* **Short exercise**: Rewrite the stretch of the data that opens with the line containing "Given: Expand the 调用例行程序 option" and closes with the line containing "Looking at the screenshot, I should click(816, 637).", swapping "pixels" for "px" and leaving everything else untouched. Leave the pictures out of your answer.
━━━ Working data ━━━
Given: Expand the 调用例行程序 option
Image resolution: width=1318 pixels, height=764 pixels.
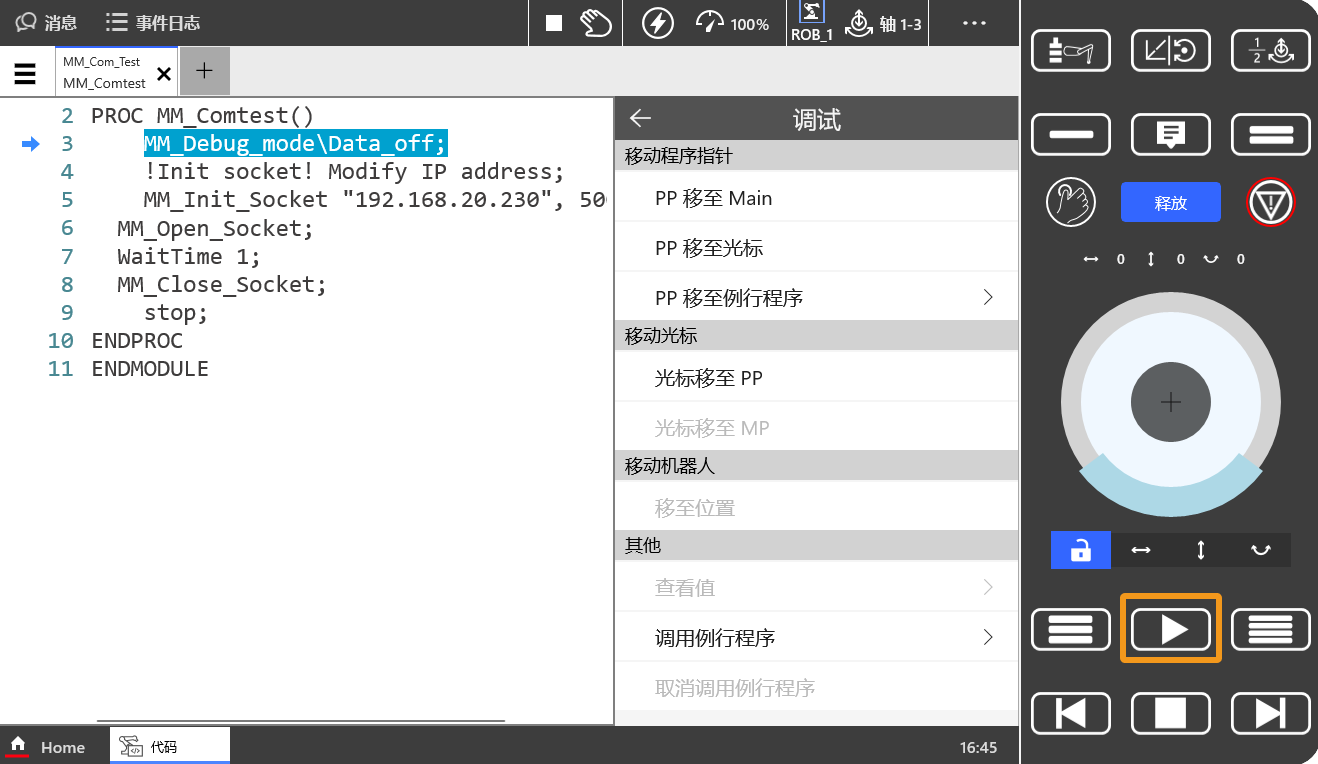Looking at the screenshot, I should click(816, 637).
━━━
━━━ Working data ━━━
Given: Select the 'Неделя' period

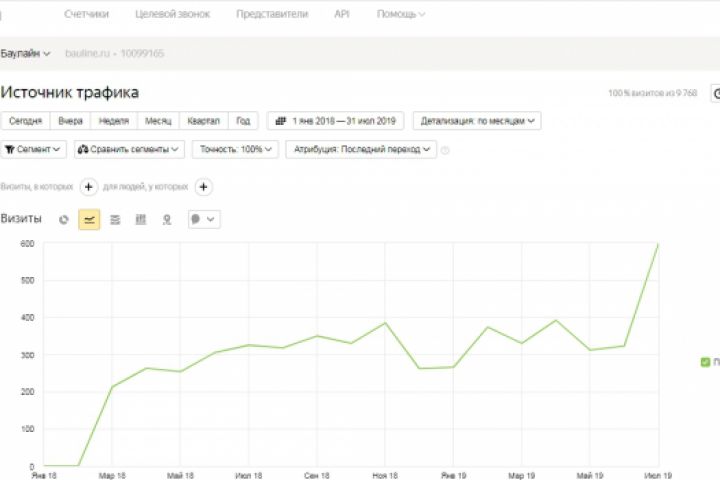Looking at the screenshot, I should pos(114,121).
━━━
* **Solution to the problem**:
Given: Expand the 调用例行程序 option
Image resolution: width=1318 px, height=764 px.
Looking at the screenshot, I should click(816, 637).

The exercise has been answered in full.